Wireless networks are also a vital piece of health IT infrastructure, allowing mobile devices to quickly and securely communicate with the network. Internet of Things (IoT) devices are also growing in health IT and require extended bandwidth to deal with the influx of traffic due to the high number of connected devices.

Data analytics also saw a significant amount of VC funding this quarter with $193 million.

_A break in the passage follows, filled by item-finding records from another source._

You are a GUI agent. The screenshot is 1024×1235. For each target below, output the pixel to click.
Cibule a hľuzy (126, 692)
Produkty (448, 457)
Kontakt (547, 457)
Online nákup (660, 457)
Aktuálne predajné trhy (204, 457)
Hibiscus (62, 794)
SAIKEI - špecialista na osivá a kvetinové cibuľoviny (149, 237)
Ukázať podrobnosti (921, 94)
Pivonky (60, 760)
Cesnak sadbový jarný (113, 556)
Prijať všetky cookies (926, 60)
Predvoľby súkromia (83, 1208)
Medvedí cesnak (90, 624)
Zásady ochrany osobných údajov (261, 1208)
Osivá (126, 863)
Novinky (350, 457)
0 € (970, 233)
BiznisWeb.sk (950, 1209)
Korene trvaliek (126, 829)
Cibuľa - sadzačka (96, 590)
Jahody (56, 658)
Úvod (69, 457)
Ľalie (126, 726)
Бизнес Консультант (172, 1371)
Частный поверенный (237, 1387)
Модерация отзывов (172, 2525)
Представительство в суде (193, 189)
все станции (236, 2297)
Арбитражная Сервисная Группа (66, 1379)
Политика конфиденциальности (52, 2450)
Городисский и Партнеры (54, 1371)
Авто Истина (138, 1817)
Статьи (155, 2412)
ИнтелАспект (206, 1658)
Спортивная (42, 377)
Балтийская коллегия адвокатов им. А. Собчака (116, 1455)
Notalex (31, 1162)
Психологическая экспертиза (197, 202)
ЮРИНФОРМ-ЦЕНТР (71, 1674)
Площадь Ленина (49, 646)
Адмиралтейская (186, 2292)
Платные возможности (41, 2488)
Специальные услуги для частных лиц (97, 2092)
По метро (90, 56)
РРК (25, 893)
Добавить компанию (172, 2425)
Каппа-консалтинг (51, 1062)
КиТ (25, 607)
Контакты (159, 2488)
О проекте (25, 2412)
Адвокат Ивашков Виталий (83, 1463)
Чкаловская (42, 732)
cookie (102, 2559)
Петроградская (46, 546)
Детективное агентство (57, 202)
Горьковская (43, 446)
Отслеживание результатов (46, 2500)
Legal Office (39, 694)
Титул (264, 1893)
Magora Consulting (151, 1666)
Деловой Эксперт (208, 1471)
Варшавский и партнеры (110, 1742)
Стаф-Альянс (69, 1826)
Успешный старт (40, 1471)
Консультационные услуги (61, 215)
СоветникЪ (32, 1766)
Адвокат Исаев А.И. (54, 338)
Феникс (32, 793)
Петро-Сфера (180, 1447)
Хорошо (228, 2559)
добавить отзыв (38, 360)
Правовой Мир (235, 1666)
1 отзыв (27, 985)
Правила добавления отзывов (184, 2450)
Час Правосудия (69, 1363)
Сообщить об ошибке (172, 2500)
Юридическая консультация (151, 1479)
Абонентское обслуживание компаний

Data analytics is becoming a more important part of health IT infrastructure as organizations begin to require tools to sort through unstructured data.

Healthcare organizations are faced with repositories of unstructured data that can be used for clinical research to help clinicians better understand patient symptoms and conditions. As the IoT brings more data into the repository, deploying tools that can analyze, categorize, and present unstructured data are becoming necessary for many organizations.

Along with data analytics, population health management also received VC funding with $115 million this quarter. Organizations are continuing to use health IT to improve patient care by aggregating patient data across multiple resources, analyzing the data, and presenting it in a single actionable record.

Investors were also interested in telemedicine with the technology pulling in $112 million in Q1 2017. New innovations in telemedicine technology make it a viable future option for patients in remote areas who cannot travel to their provider as often as needed. Telemedicine can also allow patients to keep their primary care physician if the patients move, and keep hospital visits down, saving organizations money.

The technology VCs invested in in Q1 2017 is consistent with current healthcare infrastructure technology trends. Healthcare organizations are looking to health IT to increase workflow and improve patient care. By creating a more efficient health IT infrastructure environment organizations can cut back on overall costs while delivering better care.